Yes. It's Arrested Development lite. Sappier and less clever.
So, not terrible relative to everything else on network television.
Did they ever explain the presence of cameras or the characters' awareness of them?
Fist, it doesn't. It's actually funny. It's not "Curb your enthusiasm" - there, requisite snob comedy that's really funny reference made- but it is funny. I don't know why the jacket would have the hate for it.
Modern Family does not use a laugh track.
It doesn't use laughtrack. I didn't know there were so many Modern Family haters. I like the show. Nothing will ever beat Arrested Development, though.
Yeah, I was told by different people it was good. I don't know when it's on and am not sure I've even ever seen it advertised. I don't know why I thought it was laugh tracked.
Nothing currently on air beats Arrested Development.
Some kid mouthing an obscenity does not compare to a business card that says Analrapist.
"Bob Loblaw"
I still find the "get rid of the 'Seaward'" Lucille scene hilarious.
Apparently I'm the only one who found Arrested Development to be merely a passable comedy. The original Office was miles ahead of it.
... not that I agree with you.
Why are there no pictures of Sofia Vergara?
Thanks Warty. My morning just got way better.

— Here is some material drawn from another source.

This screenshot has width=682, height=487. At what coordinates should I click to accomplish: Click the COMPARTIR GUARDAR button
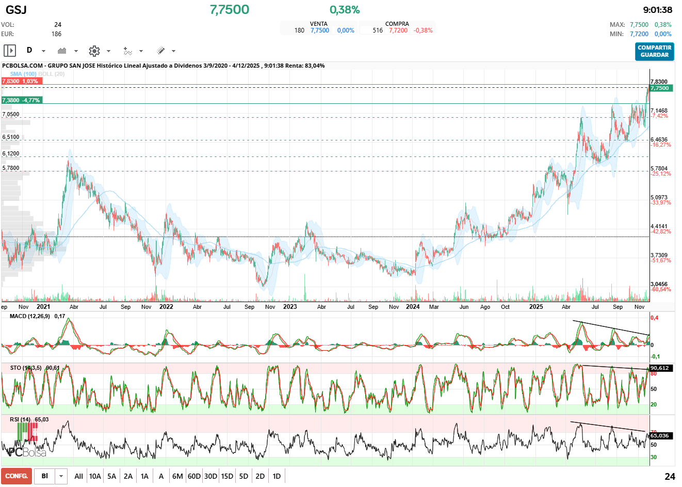click(x=654, y=51)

I really wish these Hollywood types would let her keep her regular blond hair for their productions.
DAT ASS
The show, Growing Pains (you know with Kirk Cameron), did the exact same thing with the toddler being bleeped out, but nobody cried about it back then.

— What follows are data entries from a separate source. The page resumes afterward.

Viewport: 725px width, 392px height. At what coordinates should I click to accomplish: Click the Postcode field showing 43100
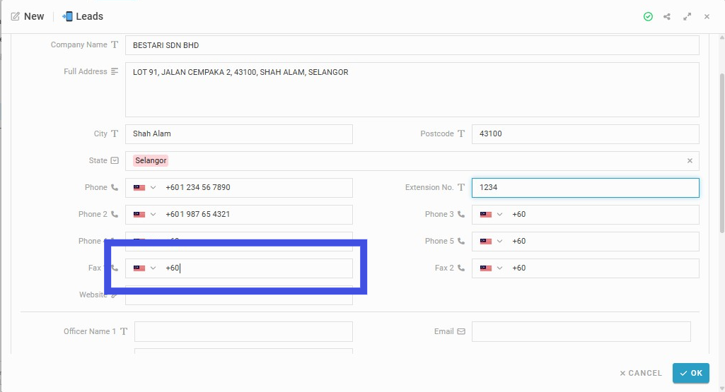coord(586,134)
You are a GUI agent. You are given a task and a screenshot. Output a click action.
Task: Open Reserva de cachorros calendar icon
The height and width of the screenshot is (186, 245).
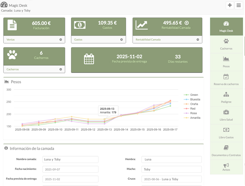click(x=226, y=77)
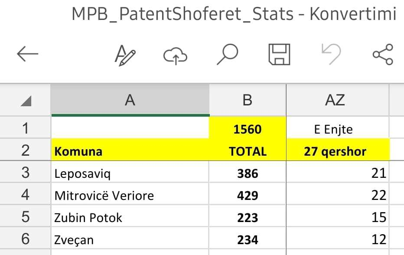The width and height of the screenshot is (404, 255).
Task: Select the Mitrovicë Veriore cell
Action: 130,194
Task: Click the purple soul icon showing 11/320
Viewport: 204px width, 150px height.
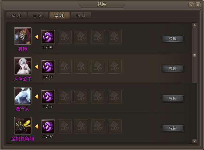Action: (48, 67)
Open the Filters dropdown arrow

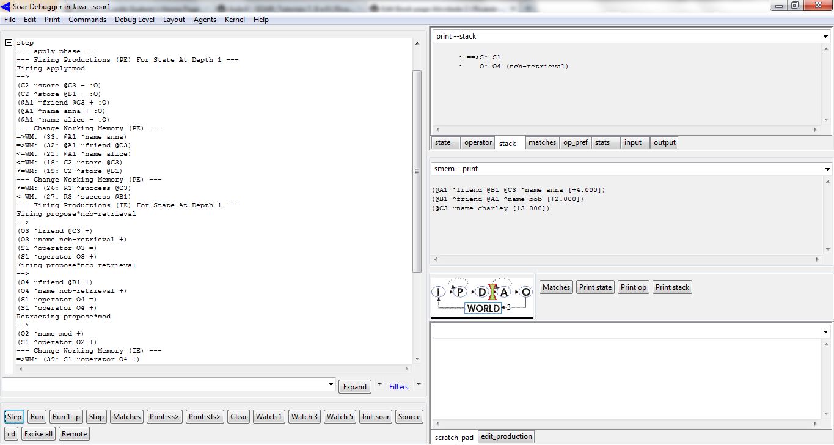pyautogui.click(x=419, y=385)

Modern Family is actually pretty funny if you give it a chance. Agree with the rest of the articles content of course.
Some parts of it are good and some parts just make the lazy use of stereotypical Jewish comedy devices--the overbearing mother; the clueless father; the smart-mouthed kids.
Ed O'Neill is probably the main saving grace on the show because he's not a 2-dimensional caricature.
Sure it's no Arrested Development or Curb Your Enthusiasm, but I hear a lot of vitriol thrown its way that I really think is unfair. The show goes to the same well for story and whatnot a lot, but there's also lots of amusing stuff.
anything to sell your fucking garbage nobody needs with your marketing psychological warfare bundled in with your "programming"
with dozens of free channels and 100's of cheap ones, there is no excuse for being unable to balance censorship & decency with expressive freedom and choice.
yet changing the channel doesn't work when every single channel is filled with shows that are either uninteresting or uncomfortable to watch with family.
the only option left is not watch it at all, depriving ourselves of what could otherwise otherwise become a wholesome resource for news and info, culture, art, and sports. now, about the only decent programming still available is sports, which is ruined by the most unbelievably insulting, sterotyping and disgusting ads of all.
if we want disgust, discomfort and stupidity, and personal drama, thats why we have the internet, with facebook & twitter in particular.
clean up TV, otherwise we'll completely forget what it means to have values, and we wont be able to get them from a church or school or good parenting or anywhere else, without becoming culturally ignorant in the process
No, you get together with some like minded people and start a channel that caters to your taste.
If there are so many of you then you should make enough money to keep going.
And if not the there are too few people with your taste for it to be worth stealing my money to support yohr entertainment.
Modern Family is generally funny, but they have had some episodes that were real clunkers. Plus, the sappy endings they tend to have usually feel awkward and grafted on....in addition to not being funny.
I don't even like it when child actors are made to stay up late at night to perform. It vexes me almost as much that they teach children to cuss for an act.
Since I'm black, I only find the show somewhat amusing at best. My white wife thinks it's great- on the same level as Friends for her.